Open Letter to the Community from Burton Hill: Water is Life
Published 1:30 am Wednesday, June 29, 2022
Editor’s Note: This open letter addresses the owners of Burton Water Company, Jim Garrison and Evan Simmons, board members of the Burton Water Cooperative, William Shadbolt, Chuck Weinstock, Lisa Fitzhugh, Don Furman, Dawn Kerber, James Culbertson and Ben Lee, and the broader Vashon-Maury Community.
As a member of Burton Water Cooperative, I understand negotiations regarding possible purchase of Burton Water Company by Burton Water Co-op have begun, and that the Cooperative’s feasibility board is inviting discussion and input from Burton Water Cooperative members. I am grateful for the opportunity to join the conversation.

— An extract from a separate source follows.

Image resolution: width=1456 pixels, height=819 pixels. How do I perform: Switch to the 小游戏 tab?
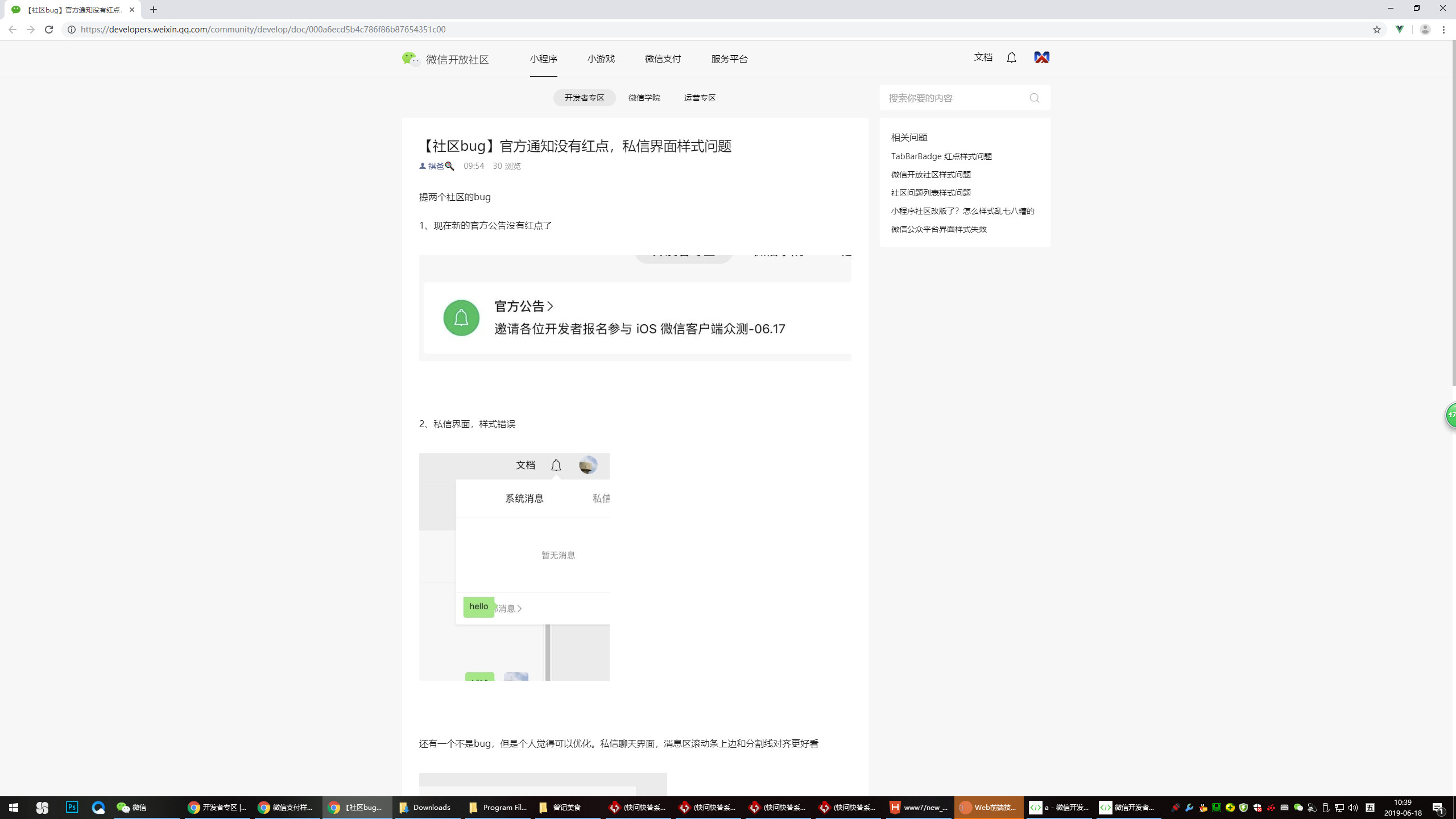[601, 59]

I write to offer acknowledgment, thanks and context, and to invite island-wide interest and participation in this important opportunity. The matter has critical ramifications and deep impacts for all of us.

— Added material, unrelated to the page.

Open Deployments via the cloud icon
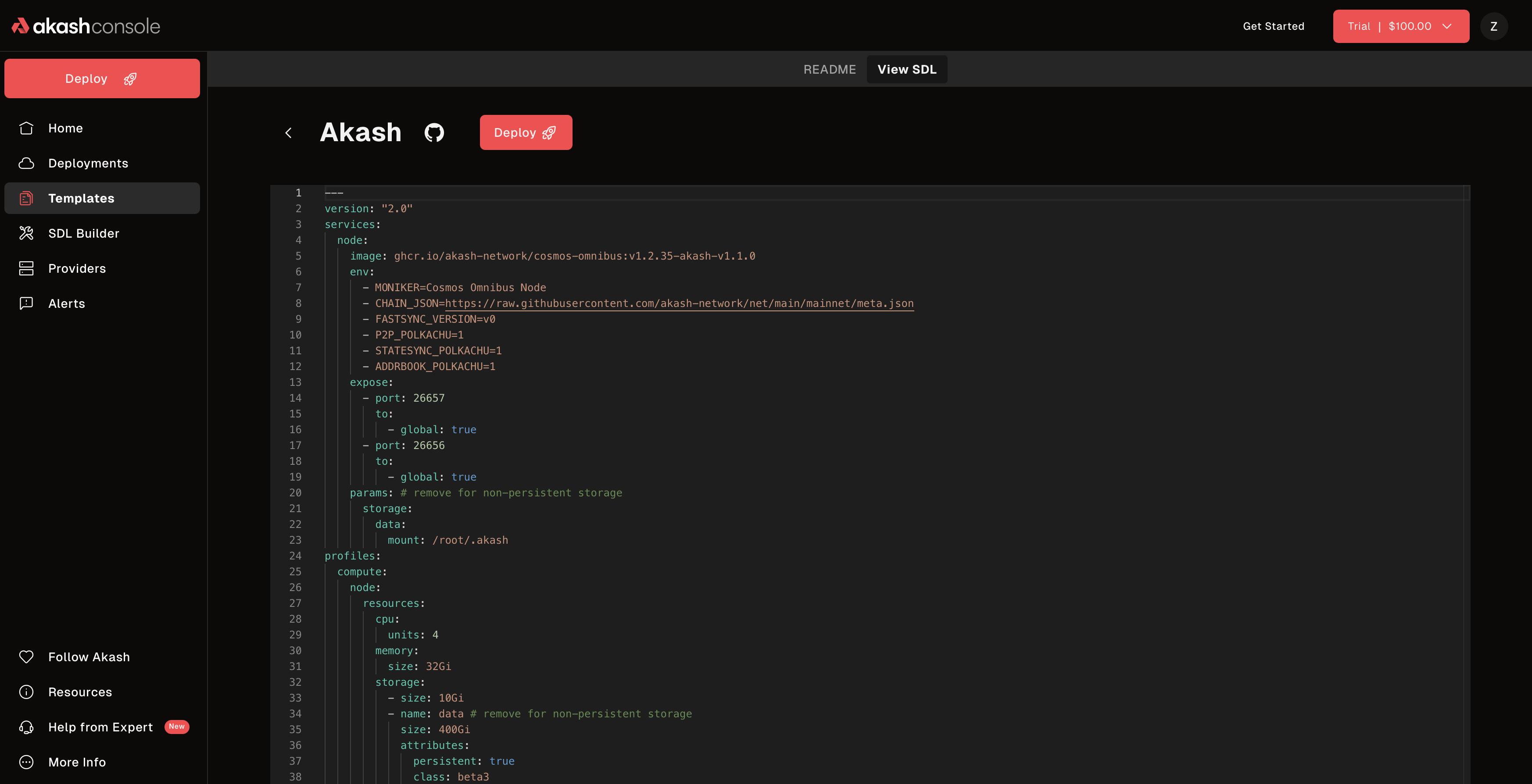 pyautogui.click(x=26, y=164)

To the Cooperative’s feasibility board, William, Chuck, Lisa, Don, Dawn, James and Ben:
We have much to thank you for! I appreciate the time, energy and expertise you have devoted to considering community stewardship of Burton water. I am delighted that your recent message to Cooperative members indicates that buying Burton Water Company is feasible. The work you have done to bring us here, poised on the brink of possibility, is impressive. You have gathered, sorted and compiled so much information, moving quickly to discern and investigate the complex threads of this opportunity. I honor your service; I thank you for your leadership as we move forward.
To the owners, Jim and Evan:
We have much to thank you for! Years/decades of tending, mending, and stewarding our community water system. Navigating the complexity of compliance; balancing needs to protect the resource and enable the flow to our homes. I see you kneeling on the ground, digging in the earth, connecting pipes that bring clean water to my taps and hoses. I know you have cared for this precious gift with blood, sweat and tears.

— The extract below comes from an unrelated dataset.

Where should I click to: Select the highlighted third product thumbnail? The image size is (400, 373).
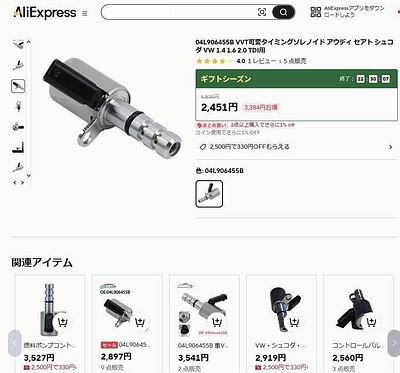[18, 86]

Jim and Evan, I call on the two of you to join us, please, to set aside a win-win, bottom-line perspective in order to find a possible solution that recognizes what is plenty, and what is enough. We need your flexibility and your hearts in this conversation.
To those who live on the land: I thank the many who also tend the small drainages that comprise the ecosystem of Burton water with awareness of the gift and with commitment towards accountability in our reciprocal relationship. To the tree planters, salmon watchers, septic upgraders, and bulkhead removers: nourishing our waters is caring for life. May we renew our efforts towards this gift and this responsibility.
Acknowledgment and thanks to the other stewards of community water systems: Many community water systems, stewarded by a long line of local folks, sustain island people. This circle has always included Burton Water. May we remain a vital part of this practice and tradition.
To the Coast Salish Native Peoples:
From time immemorial – and you are still here – the sx̌wəbabš of kwll’ut honored siaba’lqo, the sweet water chiefs’ springs which flow out of the Burton hill bluffs. Acknowledgment and thanks.
And, to those on whose shoulders we stand:
For decades, our island community has leaned in, learning about groundwater assessment and management to adopt wise water practices.
Land Trust, Nature Center, King County folks and others have forged partnerships to both lead and do the work of island-wide water stewardship. You help us focus on sustaining and renewing the precious gift of water, encouraging knowledge and sensitivity to the complex fragility of interdependence. Thank you for the continuity of this legacy, and for your leadership, prescience and encouragement. May we meet and join you in the imperative for wise stewardship.
Water is life; it is land’s gift. It is a blessing of incalculable generosity, freely given, rising to flow downhill. May we recognize and work with the natural communities that comprise Burton watershed and the larger island ecosystem; may we step up as the human community to sustain the circle of life that clean water makes possible.
With these acknowledgments and thanks, I hope to open a door to broaden our consideration of what has meaning and value. As we consider next steps, let’s come together and look at things differently, from a new perspective, indeed stepping into a new paradigm.
Board members, you Jim and Evan, the users of Burton water and indeed all of us on the island: I invite and I urge us to come away from the table where bottom lines reign, where the first question is always “How much is it gonna cost me?”
Let’s broaden our vision and our conversation. In the big picture of our lives in this community, what is important? Is it not the natural responsibility and obligation for those who live here to step up as good stewards to make a community water cooperative work?
Let’s ask ourselves “What can we give to make this happen?”
Coming together in this way, we will strengthen the relationships (human and more) of our water community, as well as those rippling out in the context of community and ecosystem.
Water is life. Life calls us to embrace change. We humans are long overdue to show up. We must see and do things differently. Here is an opportunity; our thoughtful and meaningful engagement is urgent.
Thanks to the Burton Co-op’s feasibility board for requesting input, and thanks, everyone, for listening.
With sincere respect and appreciation, Mary G.L. Shackelford
Active in island life for 40+ years, Mary Shackelford writes, makes music and tends community and land from her home on Burton hill.